• [WHAT TO PRODUCE]:
Report how many lines in the data below hold "Collapse", with no other words.

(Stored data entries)

☆ ☆ ☆ ☆ ☆

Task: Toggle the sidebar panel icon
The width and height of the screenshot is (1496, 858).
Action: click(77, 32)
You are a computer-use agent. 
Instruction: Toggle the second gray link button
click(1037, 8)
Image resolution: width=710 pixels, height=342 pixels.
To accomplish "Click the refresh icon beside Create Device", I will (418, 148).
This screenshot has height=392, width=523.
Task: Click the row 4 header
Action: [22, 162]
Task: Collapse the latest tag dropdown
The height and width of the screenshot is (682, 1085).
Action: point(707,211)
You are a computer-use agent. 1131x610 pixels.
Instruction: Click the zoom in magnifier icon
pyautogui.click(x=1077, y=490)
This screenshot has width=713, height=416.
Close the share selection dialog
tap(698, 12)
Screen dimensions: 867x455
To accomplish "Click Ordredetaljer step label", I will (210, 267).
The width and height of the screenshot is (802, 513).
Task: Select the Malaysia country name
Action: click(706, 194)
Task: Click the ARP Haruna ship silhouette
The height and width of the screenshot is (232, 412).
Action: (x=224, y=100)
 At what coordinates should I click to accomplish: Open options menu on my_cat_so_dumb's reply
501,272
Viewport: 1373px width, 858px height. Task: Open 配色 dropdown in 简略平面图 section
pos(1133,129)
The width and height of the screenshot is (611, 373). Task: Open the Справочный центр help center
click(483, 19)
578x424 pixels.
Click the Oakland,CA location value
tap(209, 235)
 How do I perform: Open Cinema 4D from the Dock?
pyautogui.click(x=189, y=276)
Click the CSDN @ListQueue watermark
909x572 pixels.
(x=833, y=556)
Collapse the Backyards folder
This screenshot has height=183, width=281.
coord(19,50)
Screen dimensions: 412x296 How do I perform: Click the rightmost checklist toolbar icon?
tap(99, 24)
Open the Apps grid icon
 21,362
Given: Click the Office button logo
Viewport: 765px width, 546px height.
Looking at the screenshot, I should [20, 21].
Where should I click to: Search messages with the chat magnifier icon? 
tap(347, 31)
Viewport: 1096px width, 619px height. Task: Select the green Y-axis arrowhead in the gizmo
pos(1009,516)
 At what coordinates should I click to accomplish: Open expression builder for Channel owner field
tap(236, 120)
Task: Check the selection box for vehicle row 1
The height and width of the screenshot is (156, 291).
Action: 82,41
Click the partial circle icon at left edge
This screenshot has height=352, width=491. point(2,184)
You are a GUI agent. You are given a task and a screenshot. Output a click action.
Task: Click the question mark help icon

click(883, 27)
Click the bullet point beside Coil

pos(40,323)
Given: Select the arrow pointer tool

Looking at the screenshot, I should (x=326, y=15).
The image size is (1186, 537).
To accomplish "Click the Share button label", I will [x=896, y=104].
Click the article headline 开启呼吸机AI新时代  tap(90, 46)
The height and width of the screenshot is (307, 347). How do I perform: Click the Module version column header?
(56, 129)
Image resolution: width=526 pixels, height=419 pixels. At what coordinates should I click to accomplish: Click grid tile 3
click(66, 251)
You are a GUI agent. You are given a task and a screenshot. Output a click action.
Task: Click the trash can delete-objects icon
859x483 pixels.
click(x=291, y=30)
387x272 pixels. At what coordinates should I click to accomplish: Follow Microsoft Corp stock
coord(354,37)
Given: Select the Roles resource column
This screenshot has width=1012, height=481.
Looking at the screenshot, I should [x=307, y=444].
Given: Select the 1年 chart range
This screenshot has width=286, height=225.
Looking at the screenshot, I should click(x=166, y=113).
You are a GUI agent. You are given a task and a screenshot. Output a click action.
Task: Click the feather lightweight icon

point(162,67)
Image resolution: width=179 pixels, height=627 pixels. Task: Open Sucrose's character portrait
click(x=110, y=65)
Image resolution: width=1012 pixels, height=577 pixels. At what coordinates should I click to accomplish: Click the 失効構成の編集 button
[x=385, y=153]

☆ ☆ ☆ ☆ ☆

• [EXERCISE RESULT]:
2